Casual Inference Data analysis and other apocrypha

How did my treatment affect the distribution of my outcomes? A/B testing with quantiles and their confidence intervals in Python

We’re familiar with A/B tests that tell us how our metric (usually an average of some kind) changed due to the treatment. But if we want to get a better than average insight into the treatment effect, we should look beyond the mean. This post demonstrates why and how we might look at the way the quantiles of the distribution changed as a result of the treatment, complete with neat visualizations you can show in your next A/B test report built in Python.
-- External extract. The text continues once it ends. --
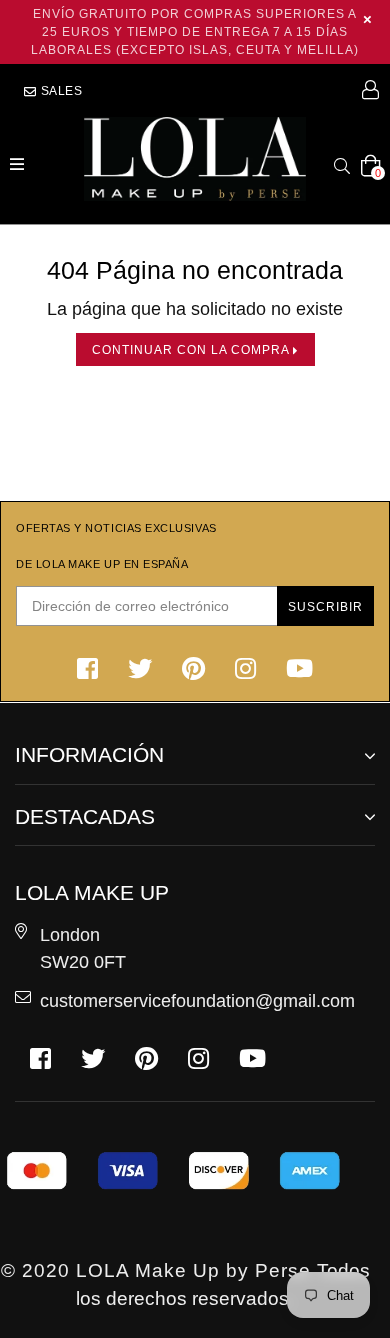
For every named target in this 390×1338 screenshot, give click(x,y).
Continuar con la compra (192, 349)
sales (60, 90)
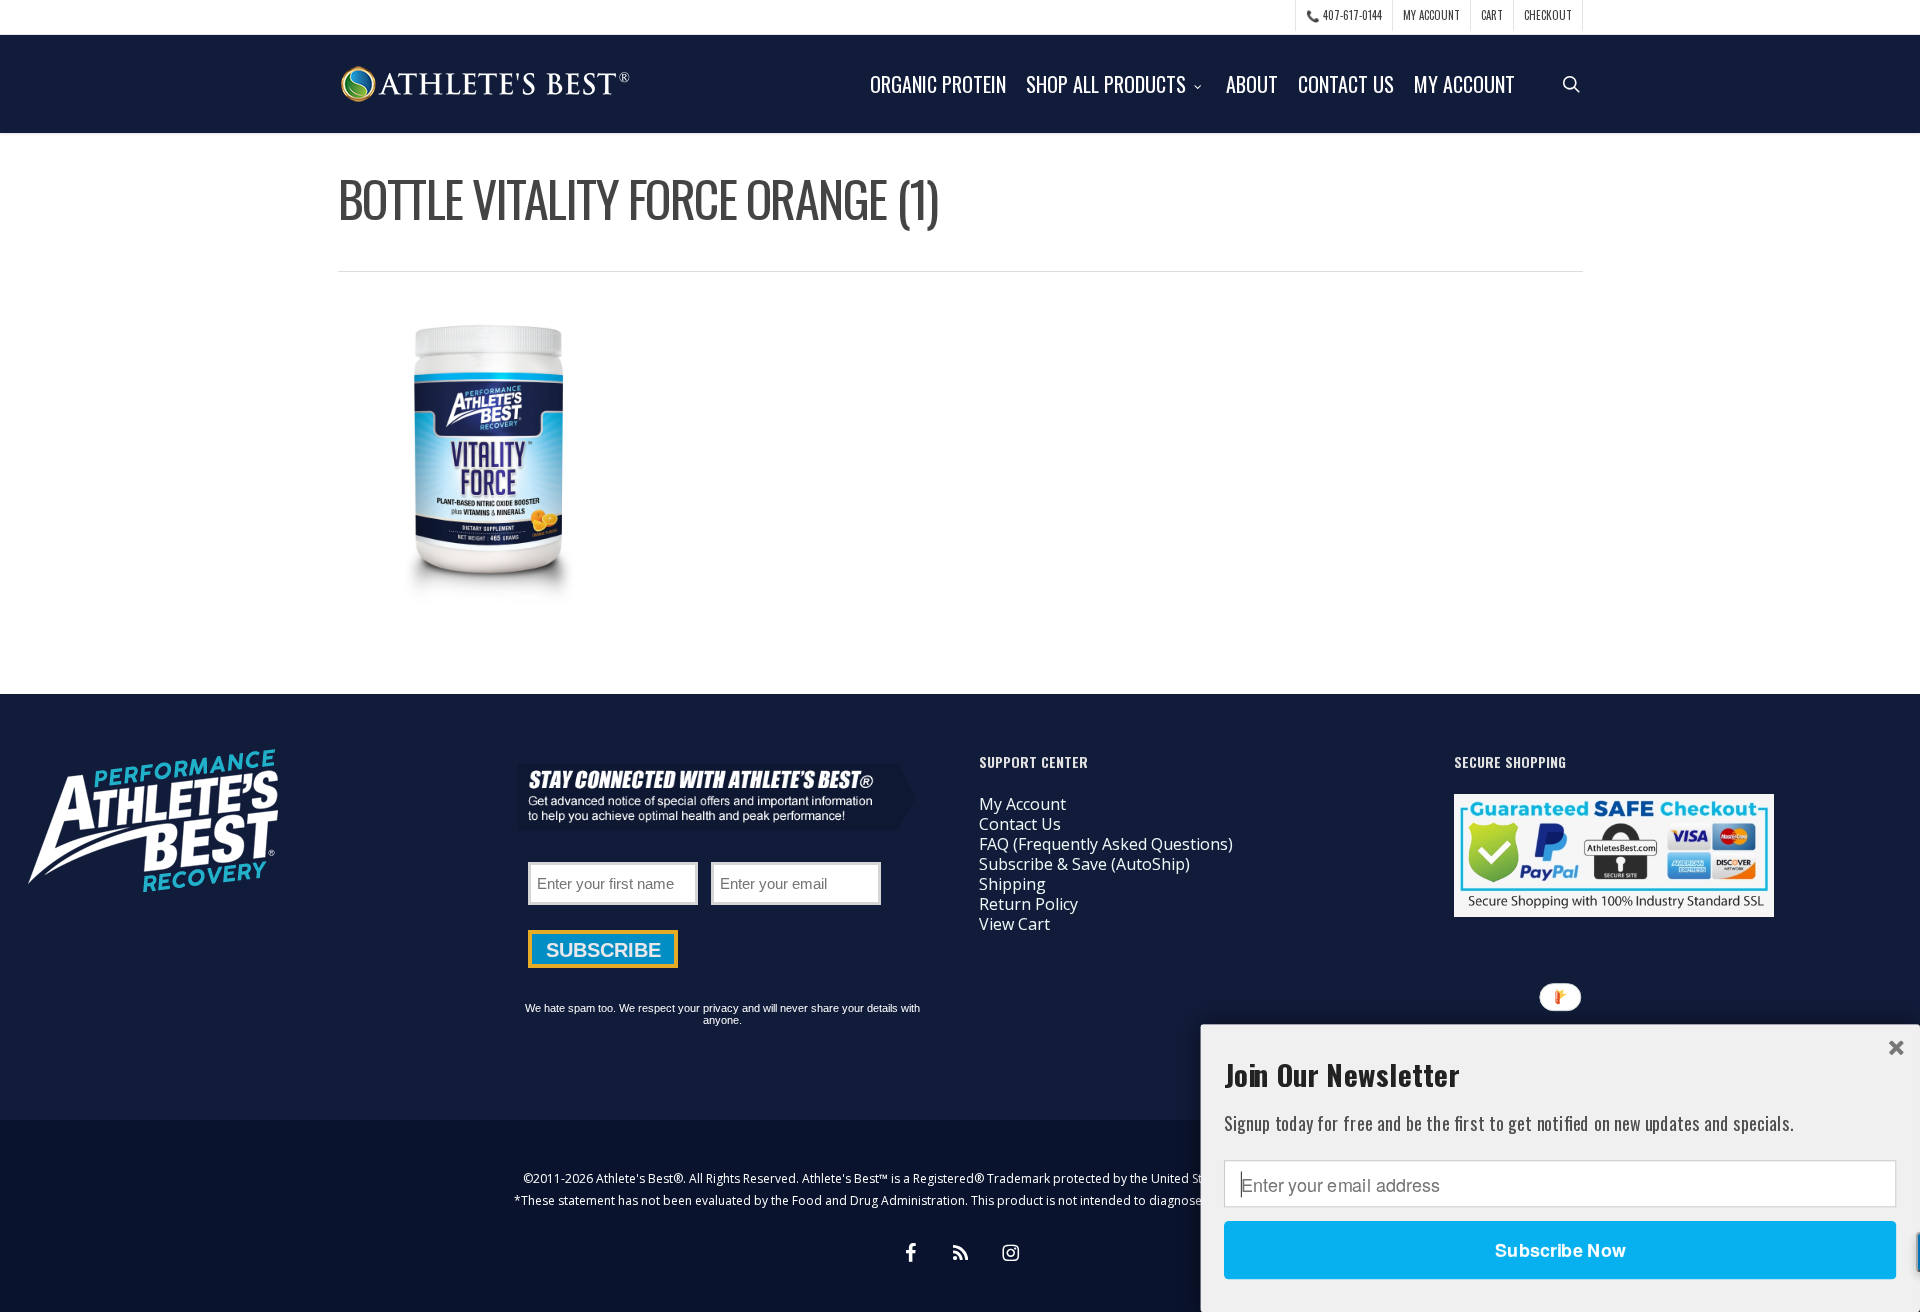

Distributional effects of A/B tests are often overlooked but provide a deeper understanding

The group averages and average treatment effect hide a lot of information

Most companies I know of that include A/B testing in their product development process usually do something like the following for most of their tests:

This process is so common because, well, it works - if followed, it will usually result in the introduction of product features which increase our favorite metric. It creates a series of discrete steps in the product space which attempt to optimize the favorite metric without incurring unacceptable losses on the other metrics.

In this process, the average treatment effect is the star of the show. But as we learn in Stats 101, two distributions can look drastically different while still having the same average. For example, here are four remarkably different distributions with the same average:

from matplotlib import pyplot as plt
import seaborn as sns
import numpy as np
from scipy.stats import poisson, skellam, nbinom, randint, geom

for dist in [poisson(100), skellam(1101, 1000), randint(0, 200), geom(1./100)]:
  plt.plot(np.arange(0, 400), dist.pmf(np.arange(0, 400)))
plt.xlim(0, 400)  
plt.title('Four distributions with a mean of 100')

Four distributions with different shapes but the same mean

Similarly, the average treatment effect does not tell us much about how our treatment changed the shape of the distribution of outcomes. But we can expand our thinking not just to consider how the treatment changed the average, but the effect on the shape of the distribution; the distributional effect of the treatment. Expanding our thought to think about distributional effects might give us insights that we can’t get from averages alone, and help us see more clearly what our treatment did. For example:

The usual average treatment effect cannot answer these questions. We could compare single digit summaries of shape (variance, skewness, kurtosis) between treatment and control. However, even these are only simplified summaries; they describe a single attribute of the shape like the dispersion, symmetry, or heavy tailedness.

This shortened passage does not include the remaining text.